There are two muffins baking in an oven. One muffin says to the other, "Phew, is it getting hot in here or is it just me?"
The other muffin says, "AAAAHHH!! A TALKING MUFFIN!"
We used to be the tallest buildings in New York...
Then we took an Arab to the knee.
I feel sad because I went to an old man in a wheelchair while he was sitting next to a fire, and I screamed, "Hot Wheels!" 🤣
Today I went to the doctor for a test, and he said I have 10 months to live.
So later that day I stabbed him to death, and the judge sentenced me for 15 years in prison. Problem solved!
Is water wet?
1+1 answer 2 said all the kids, but 1 kid said 5. Then I said your mom feels embarrassed because everyday you look into the mirror, you see how empty your brain is.
When I was in middle school, I was kidnapped by a terrorist organization.
Al-gebra.
What's the difference between the Queen's death and Princess Diana's death? The Queen died in peace, not pieces.
Why did my dad cross the road?
To get to the nearest building so he wouldn't die in the crippling smoke of the most terrifying and only terrorist attack on American soil.
I got my daughter a trampoline for her birthday. The ungrateful bitch just sat there in her wheelchair and cried.
People in wheelchairs need to stand up for themselves.
I see a kid crying in the park, right?

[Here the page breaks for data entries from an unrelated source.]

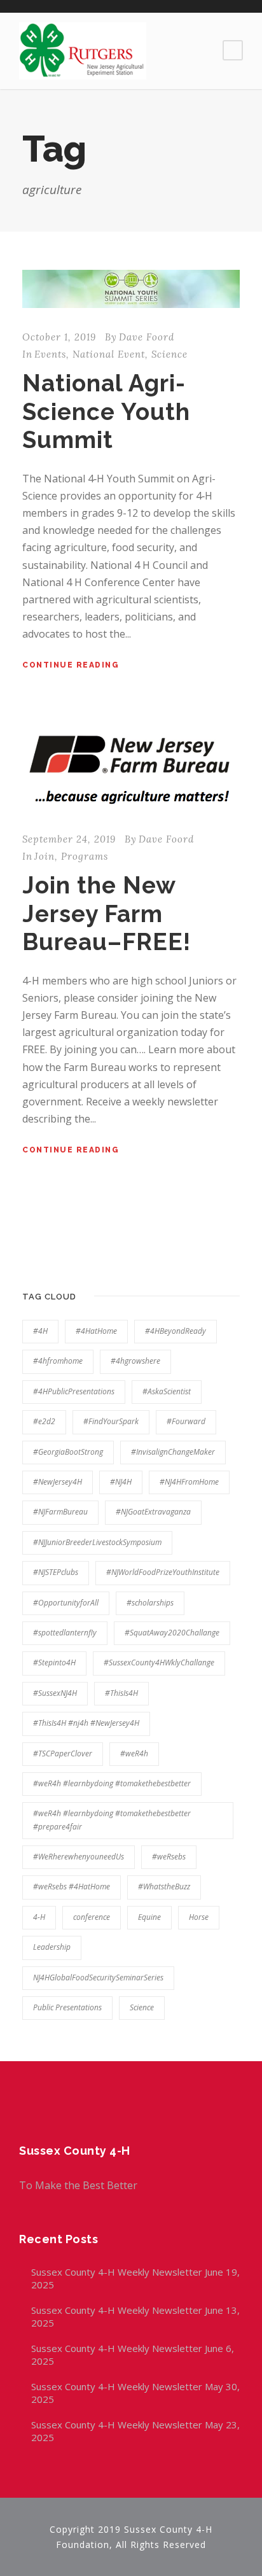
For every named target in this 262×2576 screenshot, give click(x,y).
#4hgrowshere (135, 1360)
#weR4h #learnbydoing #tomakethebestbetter (112, 1783)
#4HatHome (96, 1331)
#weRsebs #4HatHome (71, 1886)
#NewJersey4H (57, 1481)
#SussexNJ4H (55, 1693)
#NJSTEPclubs (55, 1572)
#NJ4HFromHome (189, 1481)
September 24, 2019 (69, 839)
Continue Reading (70, 665)
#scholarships (150, 1602)
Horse (199, 1917)
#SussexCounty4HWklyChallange (159, 1662)
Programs (84, 856)
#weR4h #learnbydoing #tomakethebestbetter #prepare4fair (112, 1819)
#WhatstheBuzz (164, 1886)
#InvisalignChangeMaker (173, 1451)
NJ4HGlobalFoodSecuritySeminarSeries (98, 1977)
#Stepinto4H (54, 1662)
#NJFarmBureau (60, 1511)
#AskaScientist (166, 1391)
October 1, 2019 (59, 337)
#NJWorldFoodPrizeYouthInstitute (162, 1572)
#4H (40, 1331)
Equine (149, 1917)
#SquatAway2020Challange (172, 1632)
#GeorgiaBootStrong (68, 1451)
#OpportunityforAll (66, 1602)
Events (50, 354)
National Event (108, 354)
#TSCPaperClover (62, 1753)
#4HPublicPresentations (73, 1391)
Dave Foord (146, 337)
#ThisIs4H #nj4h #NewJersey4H (86, 1723)
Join (44, 856)
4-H (39, 1917)
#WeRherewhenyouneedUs (78, 1856)
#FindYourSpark (111, 1421)
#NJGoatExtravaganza (153, 1511)
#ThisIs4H (121, 1693)
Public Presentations (67, 2007)
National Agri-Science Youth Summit (106, 411)
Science (169, 354)
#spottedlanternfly (65, 1632)
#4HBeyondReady (175, 1331)
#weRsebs (169, 1856)
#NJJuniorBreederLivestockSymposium (97, 1542)
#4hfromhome (58, 1360)
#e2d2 (44, 1421)
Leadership (52, 1947)
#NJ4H (121, 1481)
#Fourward (186, 1421)
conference (91, 1917)
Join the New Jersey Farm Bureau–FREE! (106, 913)
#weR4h (134, 1753)
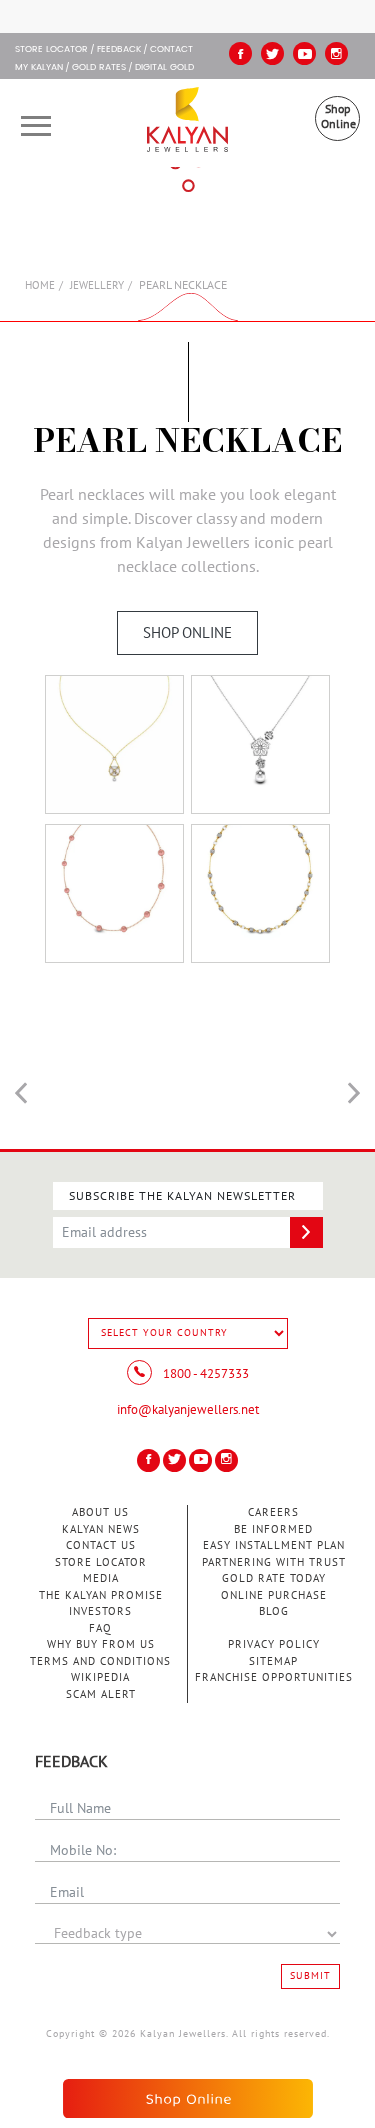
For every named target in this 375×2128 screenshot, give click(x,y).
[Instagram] (336, 53)
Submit (310, 1976)
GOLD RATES (99, 68)
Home (40, 285)
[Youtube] (304, 53)
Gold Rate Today (274, 1578)
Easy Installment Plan (274, 1545)
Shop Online (338, 116)
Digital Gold (164, 68)
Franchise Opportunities (274, 1677)
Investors (100, 1611)
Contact (171, 50)
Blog (274, 1611)
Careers (273, 1512)
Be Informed (273, 1529)
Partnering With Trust (274, 1562)
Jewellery (97, 285)
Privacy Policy (274, 1644)
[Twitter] (272, 53)
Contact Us (101, 1545)
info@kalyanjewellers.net (188, 1410)
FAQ (100, 1628)
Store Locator (101, 1562)
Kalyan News (101, 1529)
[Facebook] (240, 53)
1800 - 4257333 (204, 1374)
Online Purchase (274, 1595)
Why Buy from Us (101, 1644)
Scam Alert (101, 1694)
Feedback (119, 50)
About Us (100, 1512)
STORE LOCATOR (51, 50)
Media (101, 1578)
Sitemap (273, 1661)
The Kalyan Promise (101, 1595)
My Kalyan (39, 68)
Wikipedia (100, 1677)
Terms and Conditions (100, 1661)
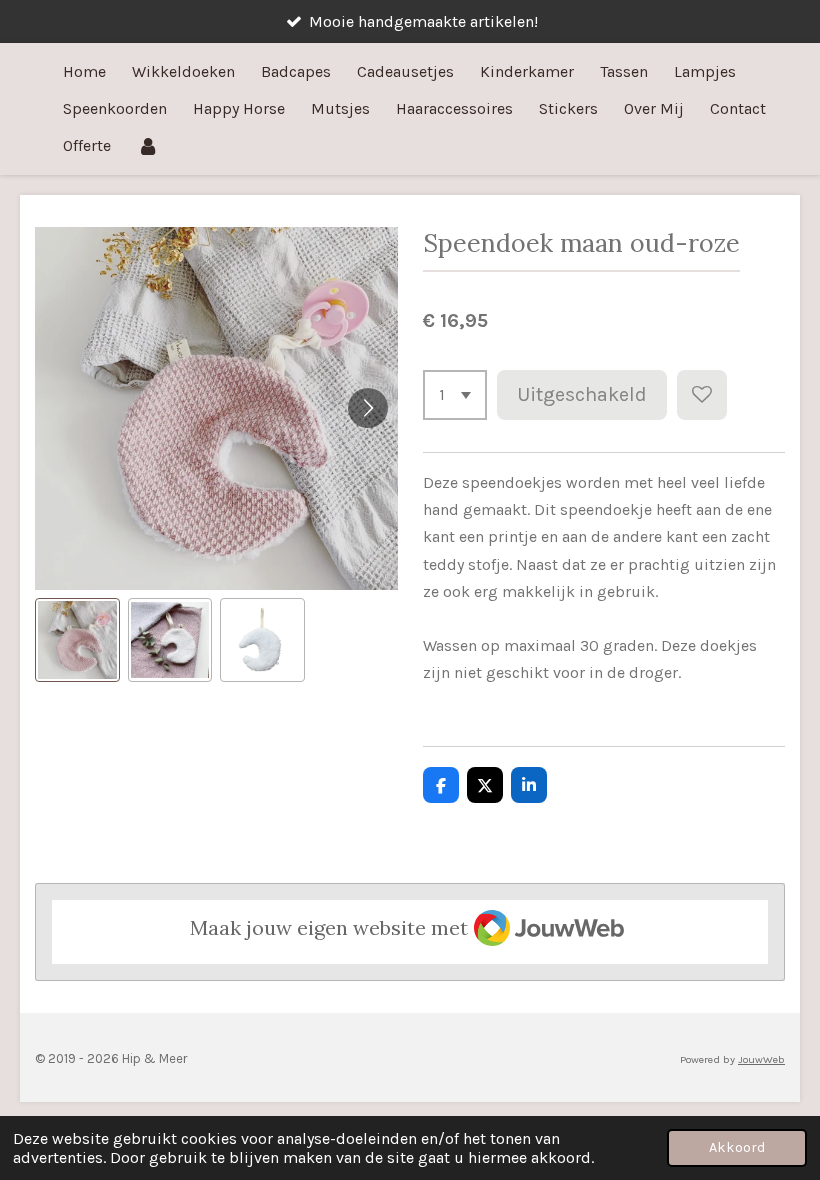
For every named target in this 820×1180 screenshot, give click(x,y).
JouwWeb (761, 1059)
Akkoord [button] (737, 1147)
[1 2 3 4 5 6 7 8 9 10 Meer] (455, 395)
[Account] (148, 145)
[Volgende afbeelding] (368, 408)
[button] (77, 640)
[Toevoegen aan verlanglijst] (702, 395)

So I go up to him and say, "Hey, where are your parents?" and he says, "Well, my dad left to get the milk and never came back, and my mother died in a plane crash in the Bermuda Triangle."

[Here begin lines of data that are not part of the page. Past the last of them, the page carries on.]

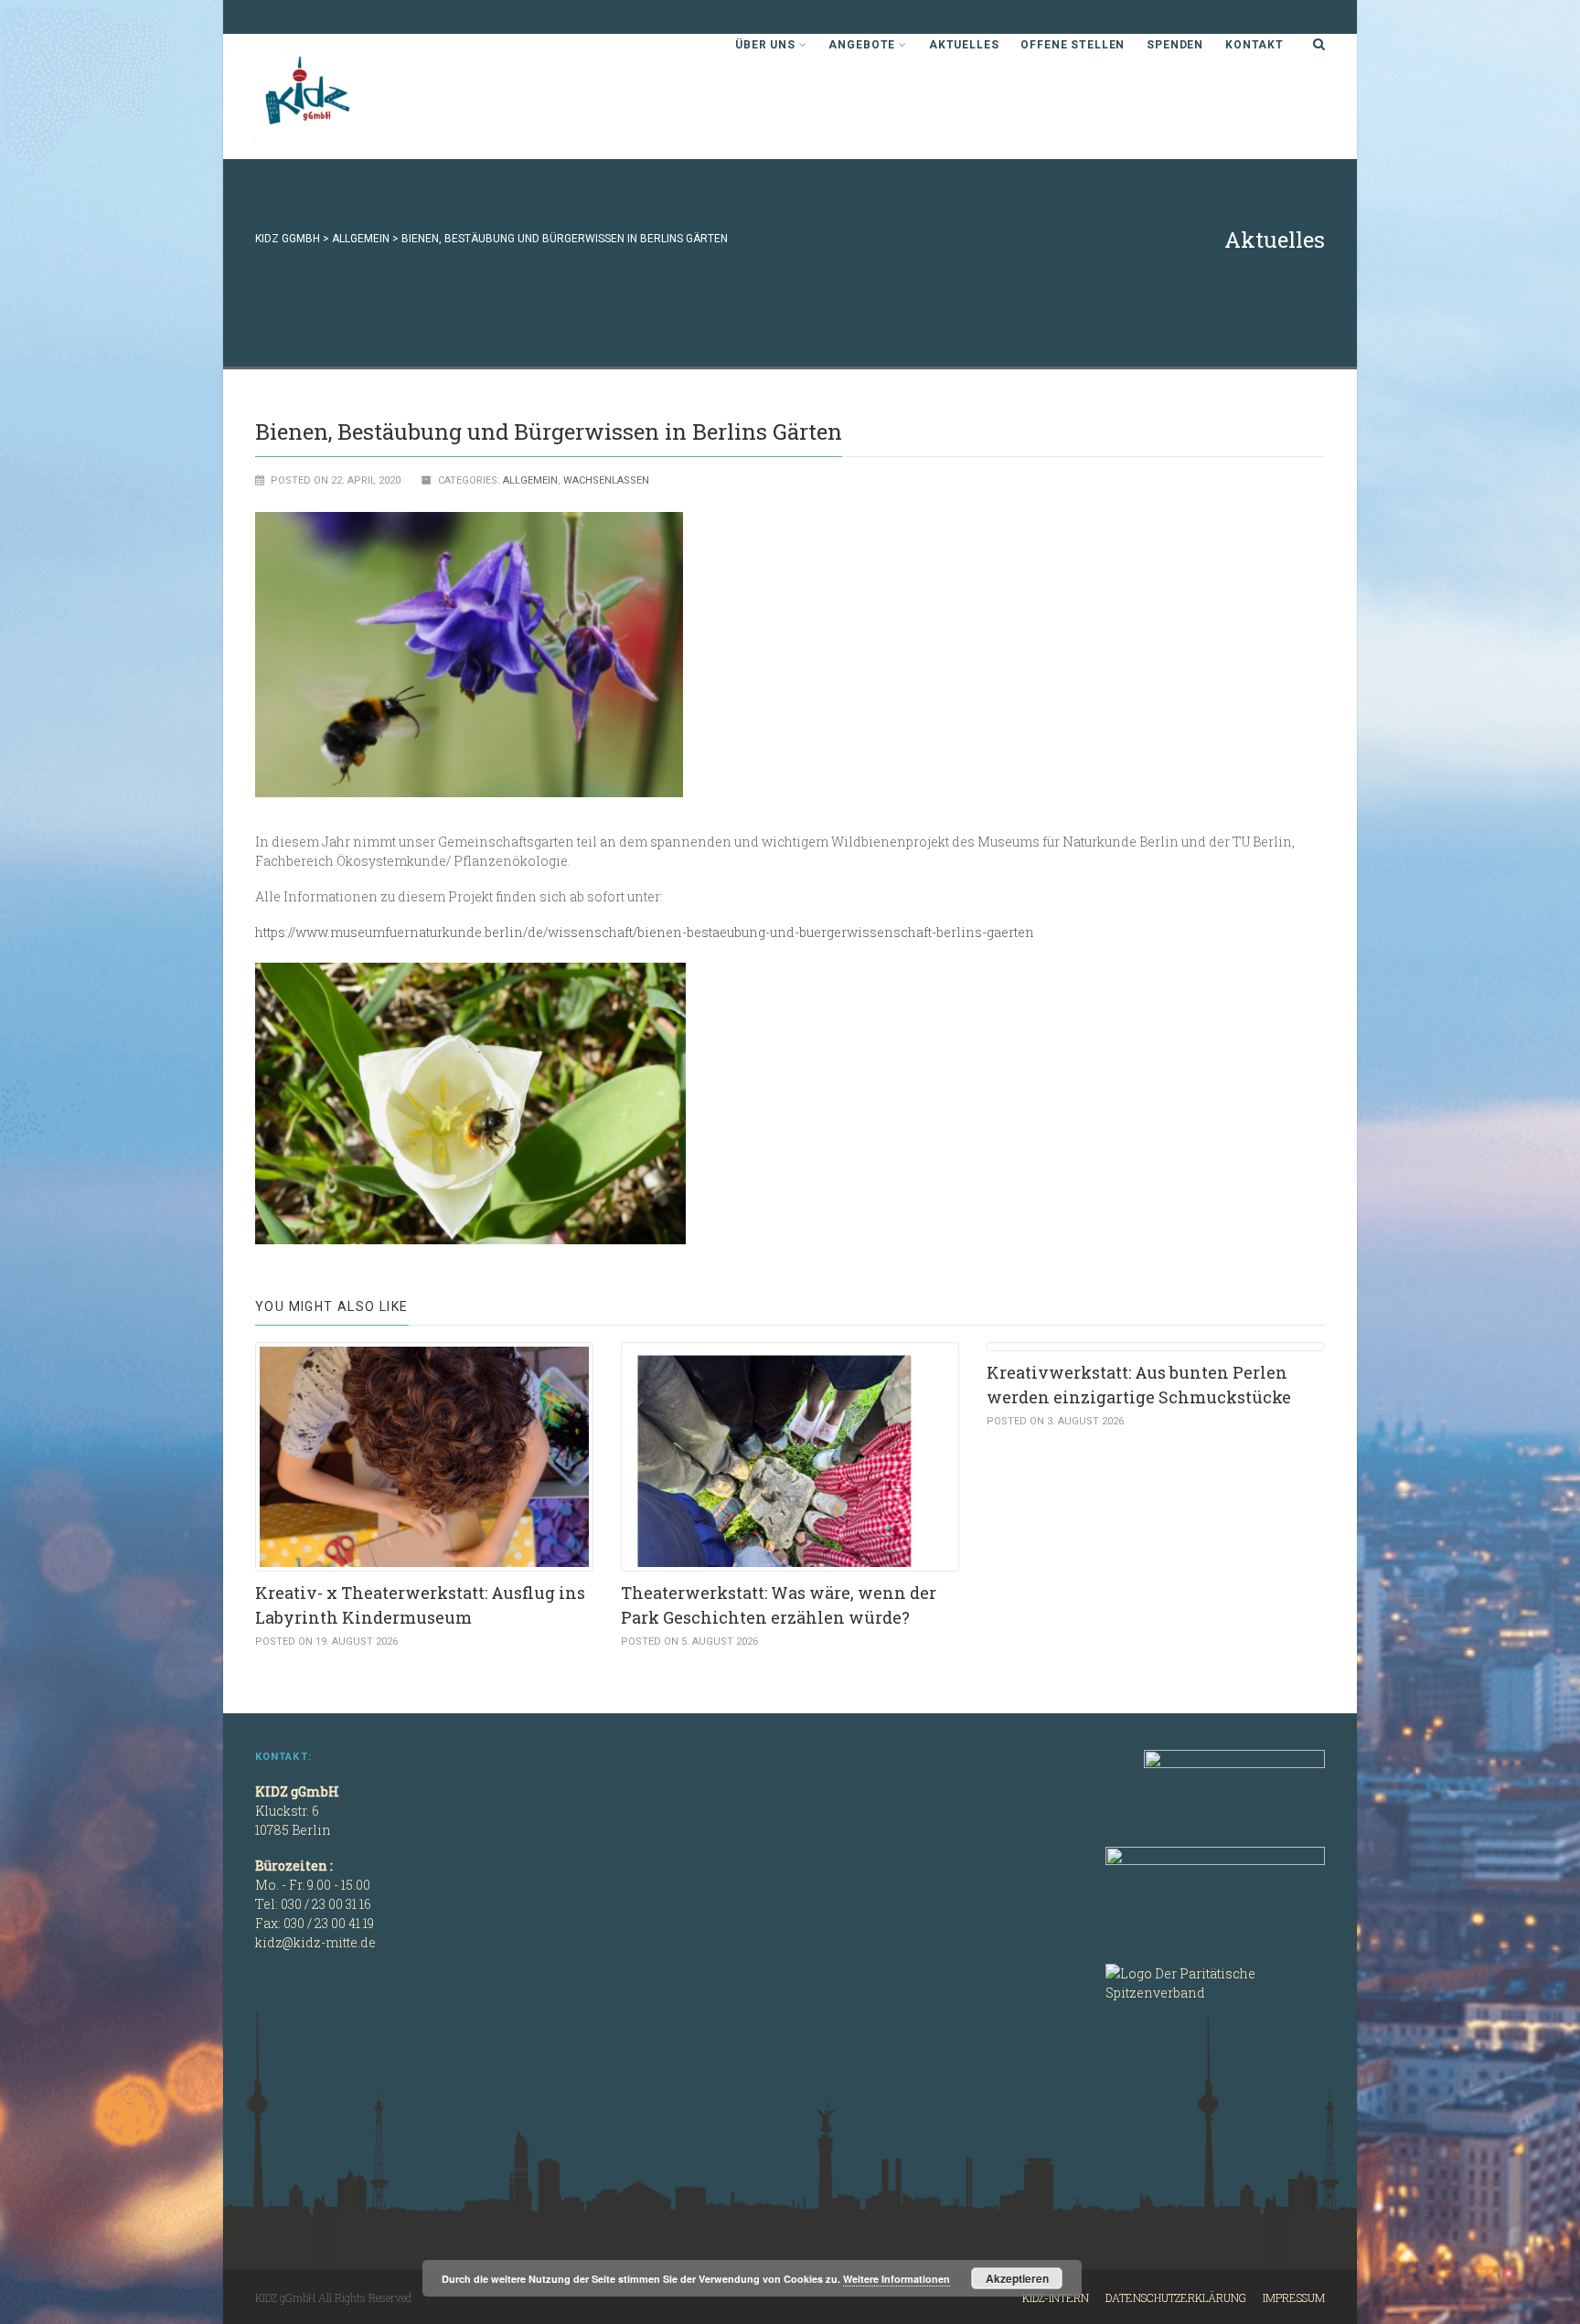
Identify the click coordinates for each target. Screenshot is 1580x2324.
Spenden (1175, 44)
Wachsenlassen (606, 480)
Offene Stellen (1072, 44)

Four gay guys are sitting in a Jacuzzi when all of a sudden, a condom starts floating. One of the gay guys turns around and asks, "Okay, who farted?"
So I’m riding in the car with my dad and all of a sudden I smell something rank without warning.
My dad starts laughing at me.
Dad: “Son! That must have been an orphan fart! You know why?”
Me: “Why dad?”
Dad: “Because it ain’t got no pop!”
What does my dad have in common with Nemo?
They both can’t be found.
I have more cum in one testicle than you have in your whole penis.
Why do American guns only have 30 bullets?
'Cause that's how many kids are in a class.
I got caught peeing in the pool.
The lifeguard blew his whistle so hard I nearly fell in!
People said that we needed to follow in Kobe's footsteps, but there are none.
YouTubers: Among Us in real life.
Bin Laden: Angry Birds in real life.